His post-presidency inner circle largely consists of the worst White House and campaign staffers, from Bill Stepien to Brad Parscale — two men at the center of campaign finance troubles. The latter was also instrumental in putting together a team for the Boschian nightmare that is the gubernatorial Jenner candidacy in California. It includes Tony Fabrizio, the top pollster on Trump’s two campaigns, and Steven Cheung, a former Trump White House and campaign communications aide. After Trump’s team helped launch Jenner’s campaign, the candidate announced support for amnesty and said boys who transition ‘very young‘ should be allowed to compete in women’s sports.

This spectacle raised a good question: whether Trump’s influence diminishing wouldn’t be a bad thing for the movement he started, considering he has moved it left on some cultural issues.

After months of hype, the former president’s short-lived blog, ‘From the Desk of Donald J. Trump’, vanished from the web. It ‘will not be returning’, senior aide Jason Miller told CNBC. Before the platform flickered on and off, at the behest of Jared Kushner, Trump turned down using alternative social media sites Parler and Gab after Twitter suspended his account. In exchange for his presence on either platform, his team reportedly wanted an ownership stake in Parler and equity in Gab. Talks collapsed in both cases.

He reopened this scab by taking a shot at Twitter and Facebook after Nigeria banned the former this month for deleting a tweet by President Muhammadu Buhari. ‘Perhaps I should have done it while I was president,’ he wrote in a statement. ‘But Zuckerberg kept calling me and coming to the White House for dinner telling me how great I was.’

In other words, despite all the grievances held by his own constituents for Facebook, Trump let Zuckerberg off easy due to his flattery and ultimately allowed himself to be marginalized by his enemies. For now, his online presence depends on other Republicans keeping his name and brand alive for their own interests on social media.

Most recently, award-winning journalist Sharri Markson revealed that Trump allowed advisers to talk him out of launching an investigation into the origins of COVID-19 and taking measures to hold China accountable.

Trump, Markson wrote, ‘wanted to haul Dr Anthony Fauci in front of a presidential commission to give evidence about funding the Wuhan laboratory suspected of leaking COVID-19’. There were plans for the special presidential panel, ‘with an executive order even drawn up to hold China and its collaborators accountable and tally a reparations bill to fire off to Beijing’.

Larry Kudlow, who served as the director of the National Economic Council under Trump, is implicated in Markson’s story as one of the advisers who successfully turned Trump away from confronting Fauci and China.
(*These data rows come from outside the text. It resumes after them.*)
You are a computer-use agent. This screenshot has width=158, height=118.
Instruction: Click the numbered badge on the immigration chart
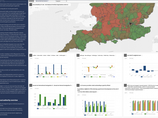pos(31,85)
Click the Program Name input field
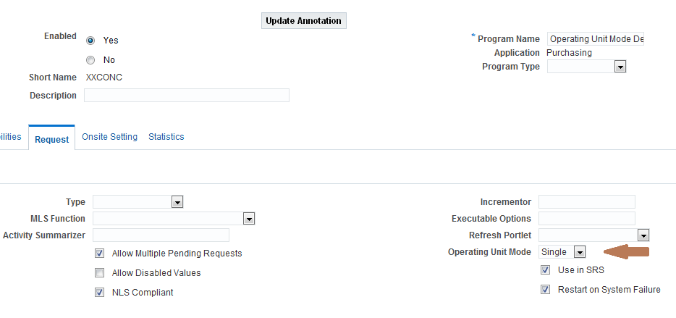 [x=596, y=39]
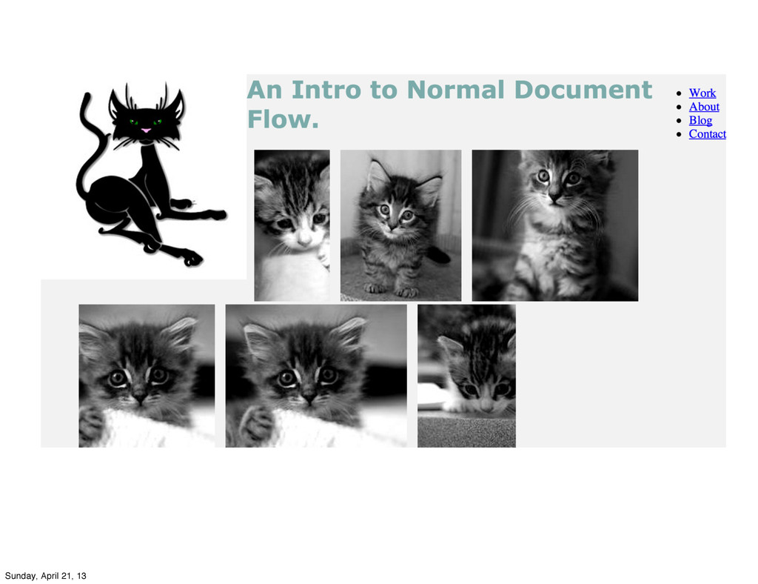The image size is (758, 584).
Task: Click the bullet next to Work
Action: tap(679, 93)
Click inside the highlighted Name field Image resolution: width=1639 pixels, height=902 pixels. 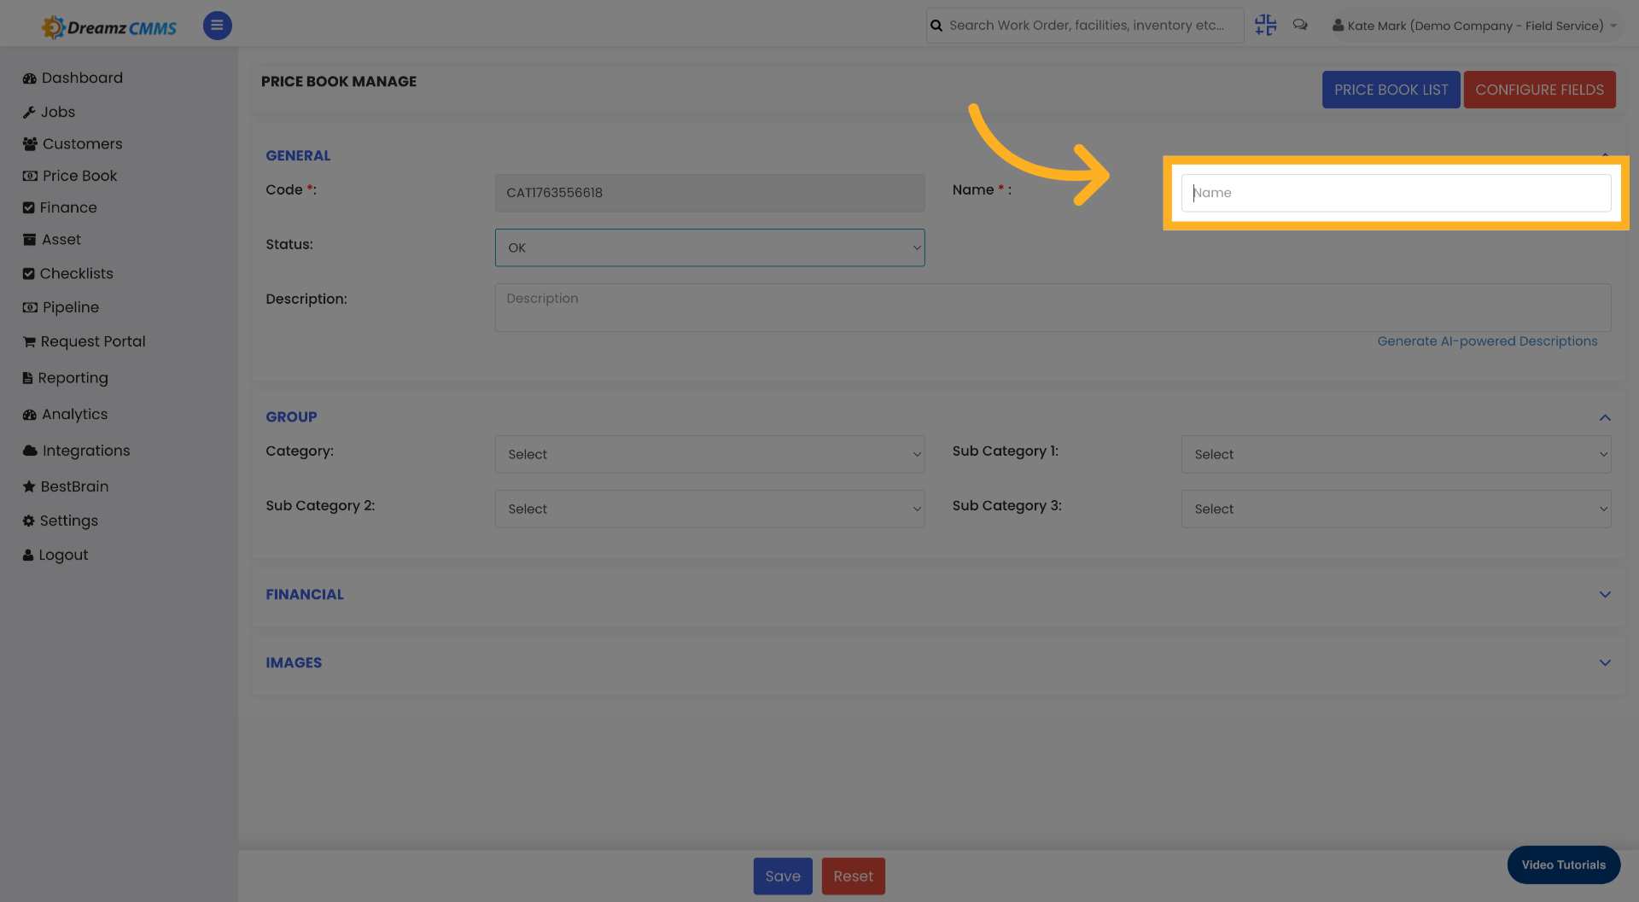pos(1395,193)
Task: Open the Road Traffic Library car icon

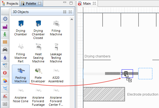Action: [x=5, y=50]
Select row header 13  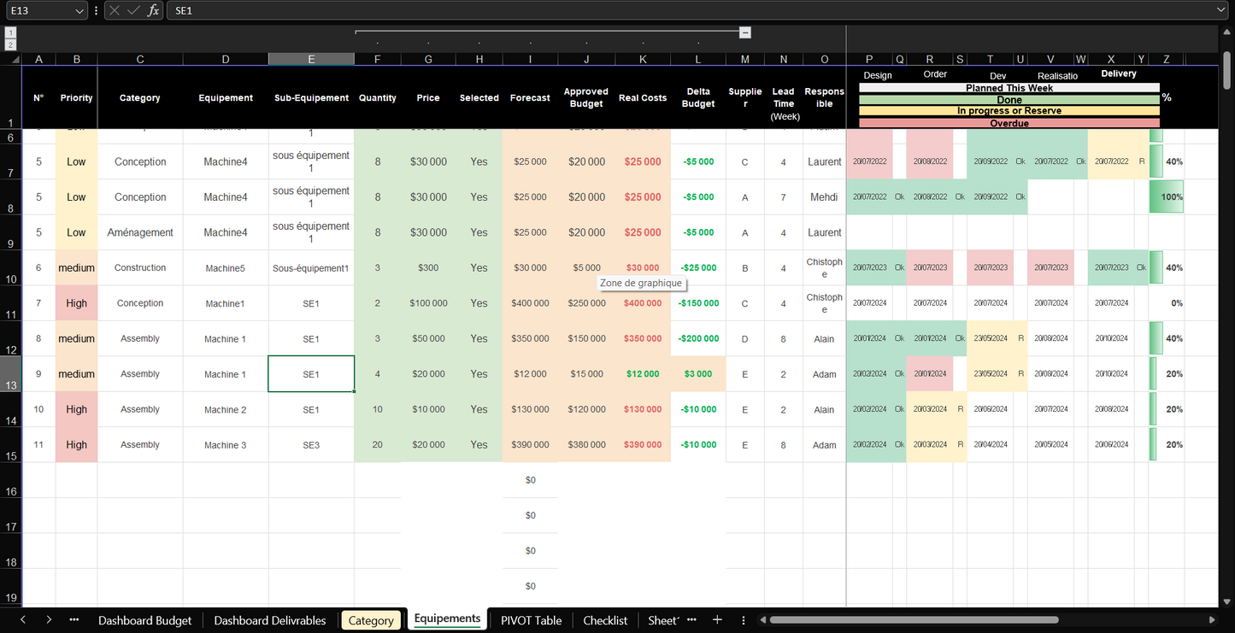click(9, 373)
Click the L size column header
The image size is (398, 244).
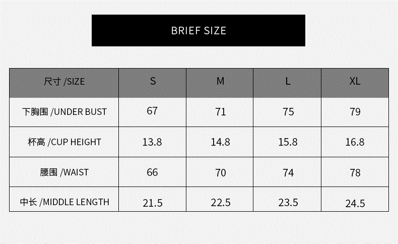288,82
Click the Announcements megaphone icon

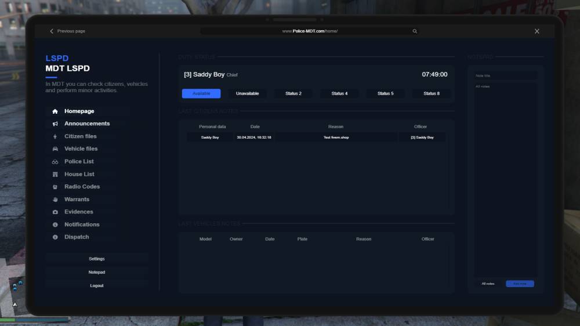coord(55,124)
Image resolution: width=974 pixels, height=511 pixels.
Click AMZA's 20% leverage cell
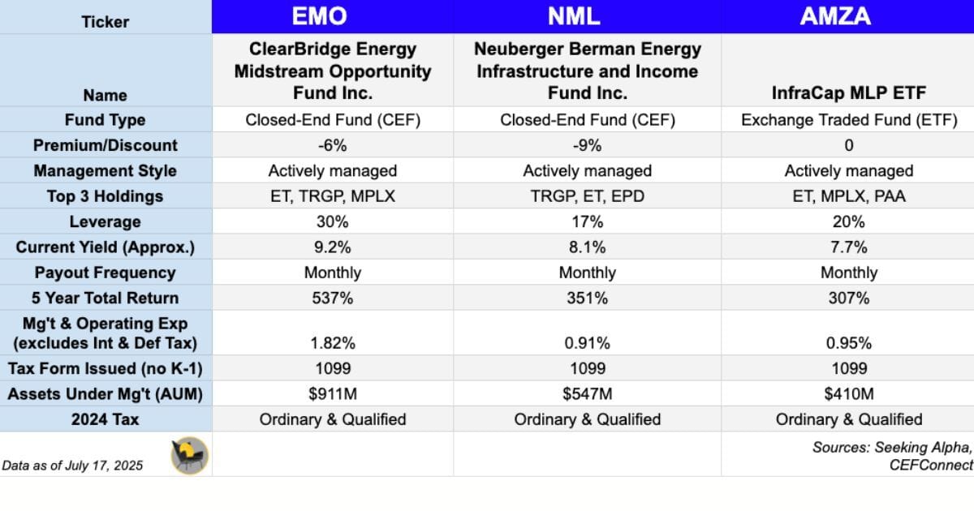pyautogui.click(x=848, y=221)
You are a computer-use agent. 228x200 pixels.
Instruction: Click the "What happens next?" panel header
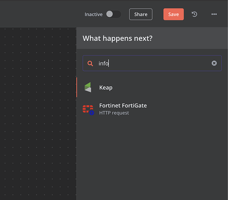tap(117, 38)
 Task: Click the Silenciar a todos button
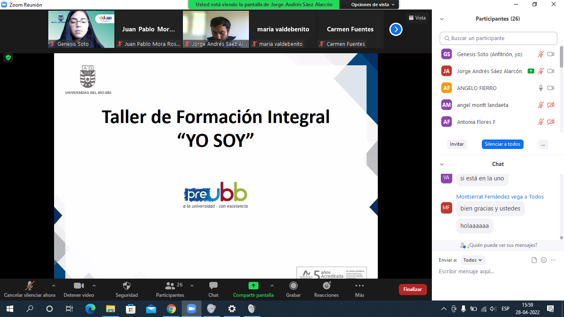tap(502, 144)
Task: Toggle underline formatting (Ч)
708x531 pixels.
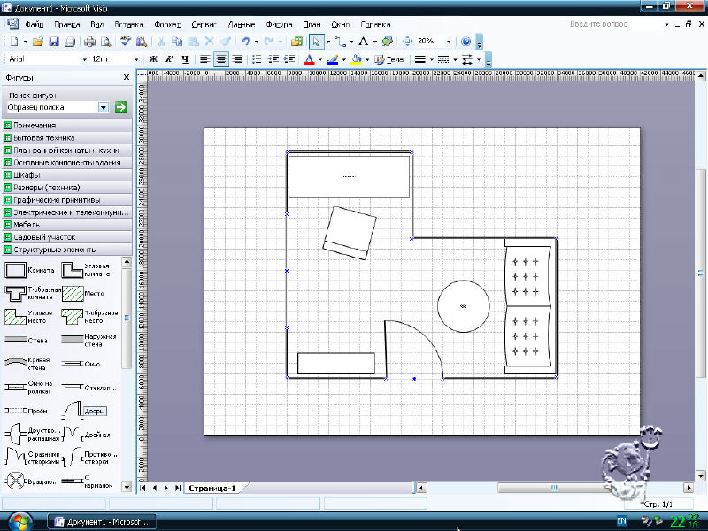Action: click(184, 59)
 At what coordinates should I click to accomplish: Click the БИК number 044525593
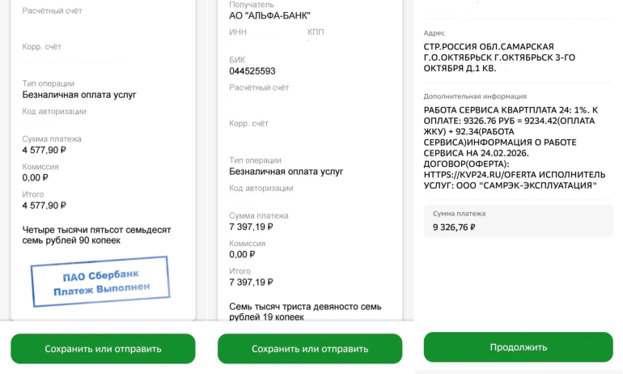click(252, 71)
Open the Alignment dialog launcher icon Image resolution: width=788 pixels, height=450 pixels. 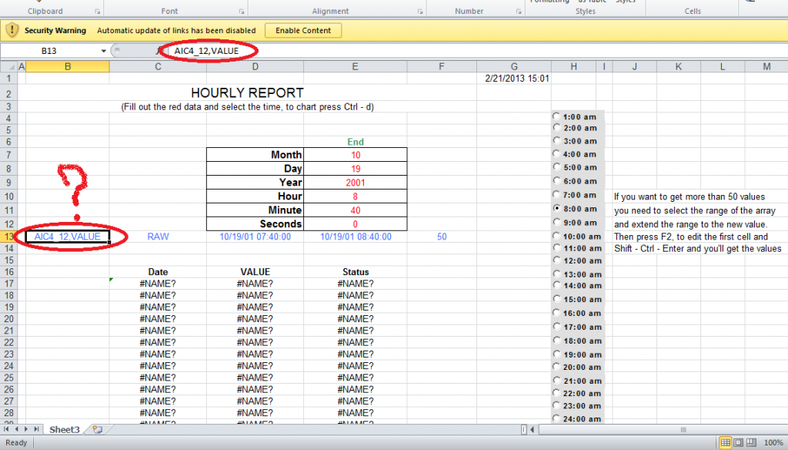419,12
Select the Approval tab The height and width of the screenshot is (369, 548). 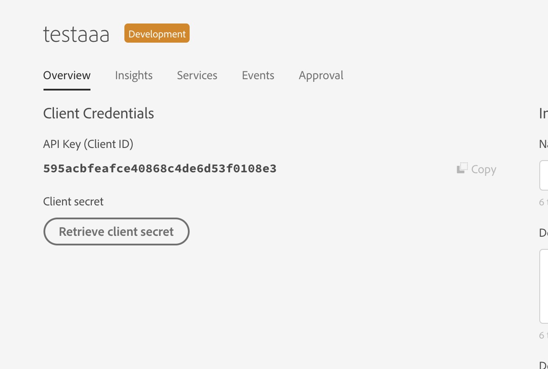(321, 75)
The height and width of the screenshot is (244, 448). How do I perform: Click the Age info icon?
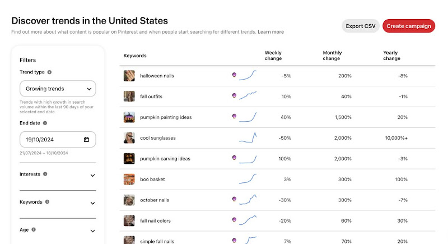34,229
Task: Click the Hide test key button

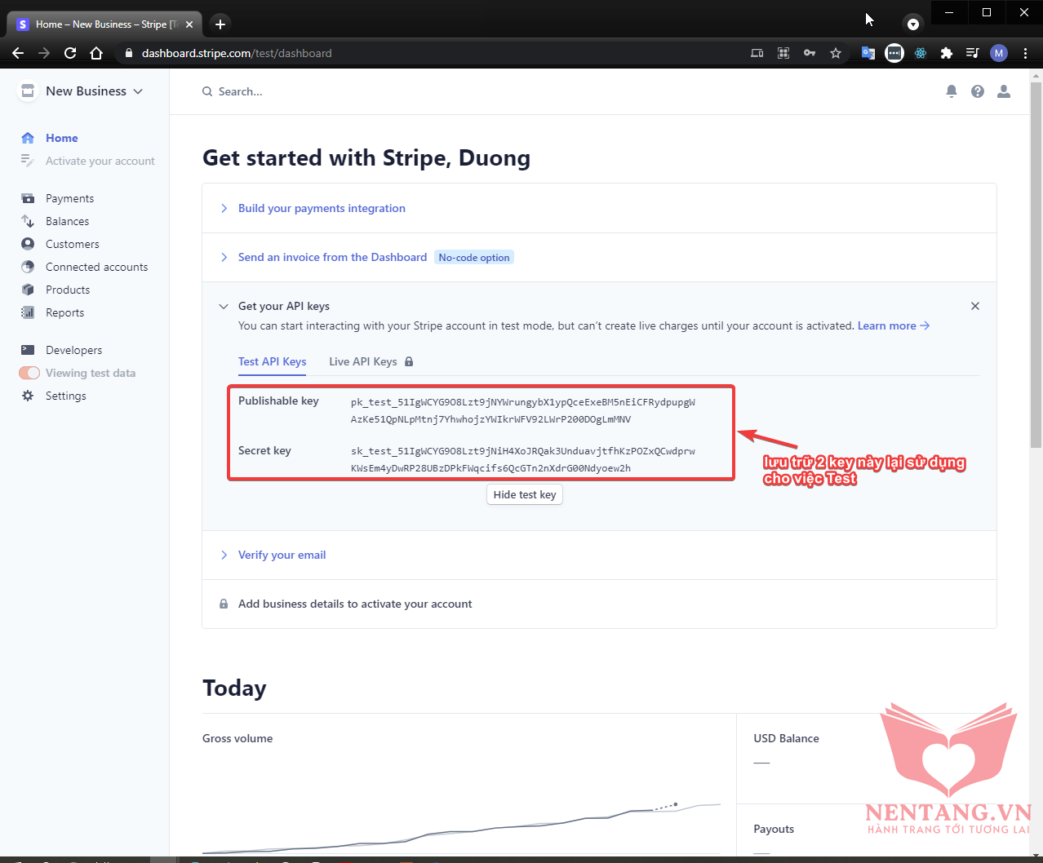Action: point(524,494)
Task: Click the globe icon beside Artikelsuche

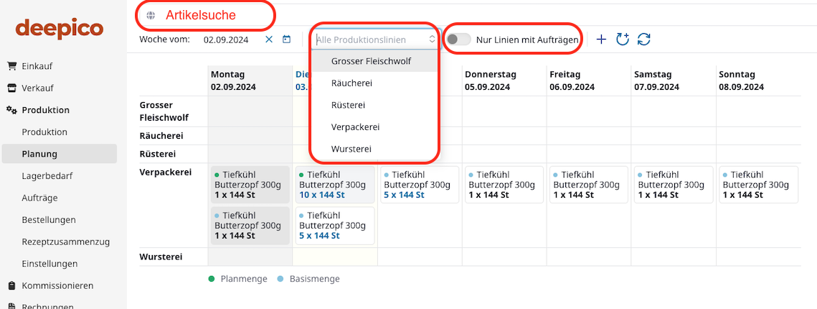Action: point(150,15)
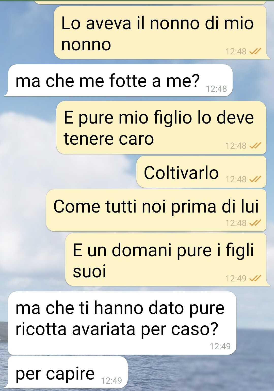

Trump shows no sign of breaking with Kudlow. Many people in that camp — call them ‘business conservatives’ — have gone on with Trump’s blessing to influence the ‘MAGA’ agenda at the America First Policy Institute, which Jared Kushner and Ivanka Trump are advising.

The most recent indicator that Trump’s influence is dependent on his ability to serve establishment interests is illustrated by his teaming-up with Newt Gingrich for a reboot of the ‘Contract With America’.

The conditions conducive to Gingrich’s success in 1994 no longer exist. More to the point, Gingrich has recruited Mark Meadows and Sen. Lindsey Graham into the cause, which is essentially just a serving of tax-cuts conservatism with vague, empty culture-war calories — or the opposite of what won Trump the White House.

Trump could use his influence to course-correct the movement that began with a Gracchean mandate given to him by Americans in 2016. But all along that road are roadblocks of ego and interests, and it seems we’re all just left waiting for Caesar.